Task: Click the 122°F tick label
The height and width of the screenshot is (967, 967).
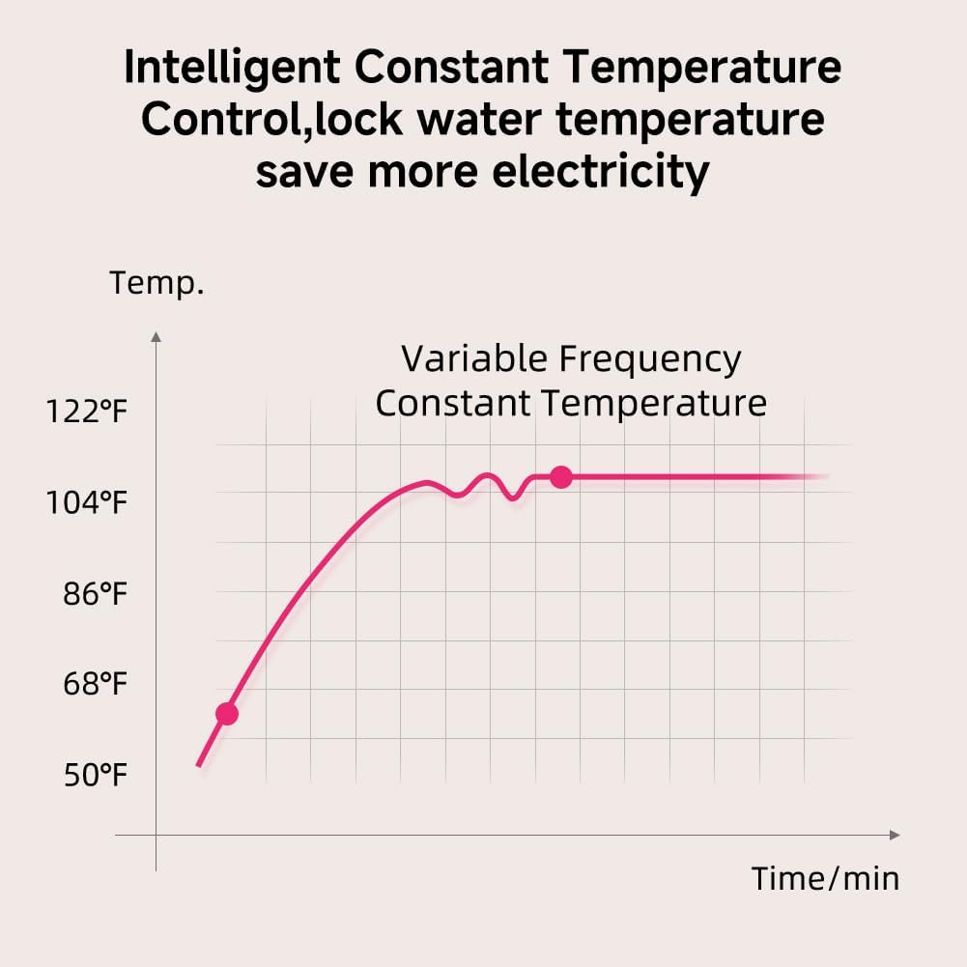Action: (x=87, y=412)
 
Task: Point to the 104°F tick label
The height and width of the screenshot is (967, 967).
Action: (x=87, y=503)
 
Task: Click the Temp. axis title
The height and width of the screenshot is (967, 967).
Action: (x=156, y=284)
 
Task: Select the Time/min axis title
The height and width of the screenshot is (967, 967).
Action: (x=825, y=878)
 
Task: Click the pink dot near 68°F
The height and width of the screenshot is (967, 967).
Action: (x=227, y=714)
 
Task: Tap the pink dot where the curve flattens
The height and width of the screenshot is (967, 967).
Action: (x=560, y=476)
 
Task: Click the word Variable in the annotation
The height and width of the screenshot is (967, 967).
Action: (x=474, y=358)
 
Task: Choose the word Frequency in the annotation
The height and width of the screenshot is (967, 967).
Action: (x=650, y=359)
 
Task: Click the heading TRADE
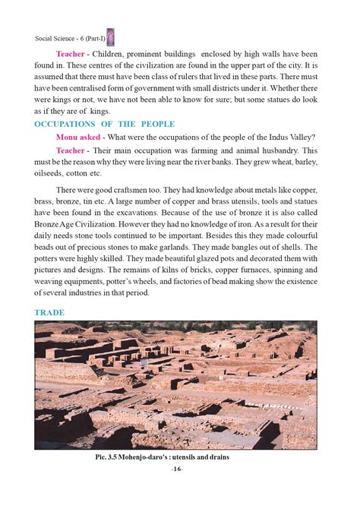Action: (x=49, y=312)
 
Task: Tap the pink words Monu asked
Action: (x=81, y=137)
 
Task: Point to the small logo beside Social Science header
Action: (x=110, y=36)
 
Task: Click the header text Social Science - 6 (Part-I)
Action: (x=69, y=37)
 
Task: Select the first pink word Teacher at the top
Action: (x=70, y=54)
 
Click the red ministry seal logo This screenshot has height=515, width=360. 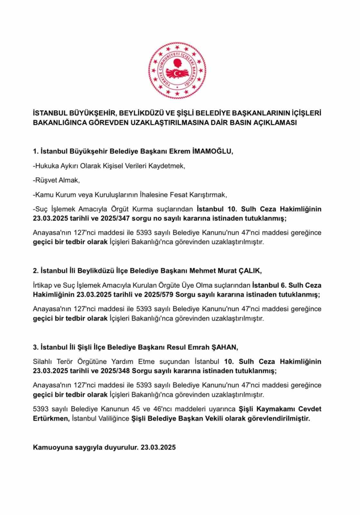(177, 70)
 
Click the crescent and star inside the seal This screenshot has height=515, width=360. (177, 74)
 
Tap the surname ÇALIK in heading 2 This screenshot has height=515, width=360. (250, 271)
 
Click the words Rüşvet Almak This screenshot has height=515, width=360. (57, 180)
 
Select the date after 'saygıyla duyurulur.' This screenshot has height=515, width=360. (158, 447)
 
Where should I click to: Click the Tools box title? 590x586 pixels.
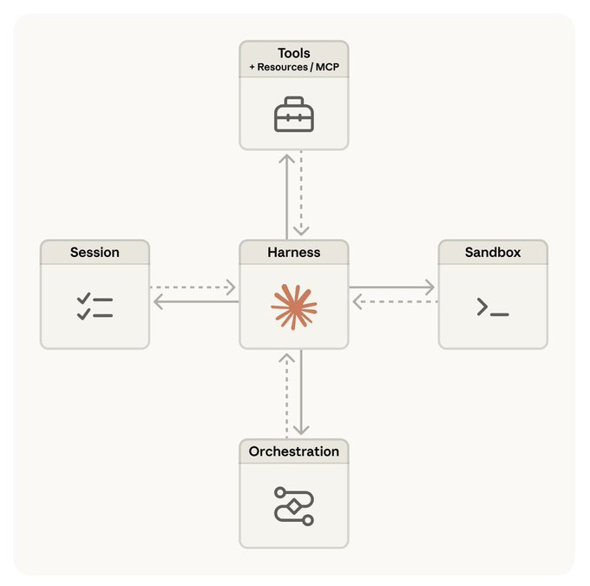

◇ ◇ ◇

* _Exercise prompt_:
Give every line from the start of the records through the line containing "Action: (x=87, y=503)", inclusive, as a JSON list of strings, one string per line. Omit blank lines and leave the pictures out.

* _The solution_:
[
  "Task: Click the 122°F tick label",
  "The height and width of the screenshot is (967, 967).",
  "Action: (x=87, y=412)",
  "Task: Point to the 104°F tick label",
  "The height and width of the screenshot is (967, 967).",
  "Action: (x=87, y=503)"
]